> **SHORT TASK**
Rewrite everything from the line containing "Where should I click to: Select" down to the line containing "pyautogui.click(x=1337, y=608)", both included, keeping the requests unchanged. Multiply each click coordinate in the answers by 2.35 and round to the nearest whole number, with halves rounding up.

[Start DATA ENTRIES]

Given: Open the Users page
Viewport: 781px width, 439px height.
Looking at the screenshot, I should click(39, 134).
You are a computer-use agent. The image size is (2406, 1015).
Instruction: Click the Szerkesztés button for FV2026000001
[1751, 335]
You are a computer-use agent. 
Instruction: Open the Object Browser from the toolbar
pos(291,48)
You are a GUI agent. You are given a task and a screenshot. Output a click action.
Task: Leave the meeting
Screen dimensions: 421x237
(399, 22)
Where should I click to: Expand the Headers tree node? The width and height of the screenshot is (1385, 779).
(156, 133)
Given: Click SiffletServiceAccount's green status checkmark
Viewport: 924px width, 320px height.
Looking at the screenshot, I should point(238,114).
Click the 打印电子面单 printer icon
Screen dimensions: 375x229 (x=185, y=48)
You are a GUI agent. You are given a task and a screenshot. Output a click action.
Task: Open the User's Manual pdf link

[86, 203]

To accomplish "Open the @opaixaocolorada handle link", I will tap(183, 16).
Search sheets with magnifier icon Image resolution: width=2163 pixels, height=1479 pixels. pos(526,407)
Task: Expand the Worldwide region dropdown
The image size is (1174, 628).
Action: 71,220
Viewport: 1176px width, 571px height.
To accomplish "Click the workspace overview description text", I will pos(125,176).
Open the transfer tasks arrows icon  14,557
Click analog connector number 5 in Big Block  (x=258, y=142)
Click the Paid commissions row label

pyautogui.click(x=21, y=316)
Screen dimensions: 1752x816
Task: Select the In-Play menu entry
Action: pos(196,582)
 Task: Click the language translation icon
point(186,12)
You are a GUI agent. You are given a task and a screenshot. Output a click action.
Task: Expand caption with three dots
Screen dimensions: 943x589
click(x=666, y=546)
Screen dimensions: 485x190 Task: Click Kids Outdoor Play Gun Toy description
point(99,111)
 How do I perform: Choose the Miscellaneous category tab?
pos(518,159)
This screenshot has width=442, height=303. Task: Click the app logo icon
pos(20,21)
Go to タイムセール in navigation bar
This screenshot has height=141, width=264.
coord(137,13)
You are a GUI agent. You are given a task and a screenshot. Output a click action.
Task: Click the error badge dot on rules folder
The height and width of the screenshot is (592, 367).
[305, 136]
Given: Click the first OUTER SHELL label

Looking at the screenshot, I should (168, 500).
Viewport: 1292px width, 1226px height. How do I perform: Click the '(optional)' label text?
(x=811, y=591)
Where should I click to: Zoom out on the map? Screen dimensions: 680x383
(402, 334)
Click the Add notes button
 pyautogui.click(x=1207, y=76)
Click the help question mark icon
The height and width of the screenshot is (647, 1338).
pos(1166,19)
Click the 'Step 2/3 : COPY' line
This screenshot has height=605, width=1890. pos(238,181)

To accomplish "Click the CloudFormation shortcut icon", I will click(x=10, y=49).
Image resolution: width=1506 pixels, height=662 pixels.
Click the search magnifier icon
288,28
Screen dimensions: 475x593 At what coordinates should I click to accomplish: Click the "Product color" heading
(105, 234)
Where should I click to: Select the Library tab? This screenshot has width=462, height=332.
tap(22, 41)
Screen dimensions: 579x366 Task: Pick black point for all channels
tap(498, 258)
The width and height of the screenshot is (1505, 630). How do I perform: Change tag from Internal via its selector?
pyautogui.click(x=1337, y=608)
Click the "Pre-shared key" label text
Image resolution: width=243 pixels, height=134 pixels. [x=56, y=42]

[End DATA ENTRIES]

> **IN RESPONSE**
Where should I click to: Select the Library tab? This screenshot has width=462, height=332.
tap(52, 96)
Screen dimensions: 579x366 Task: Pick black point for all channels
tap(1170, 606)
The width and height of the screenshot is (1505, 630). How do I perform: Change tag from Internal via its selector?
pyautogui.click(x=3142, y=1429)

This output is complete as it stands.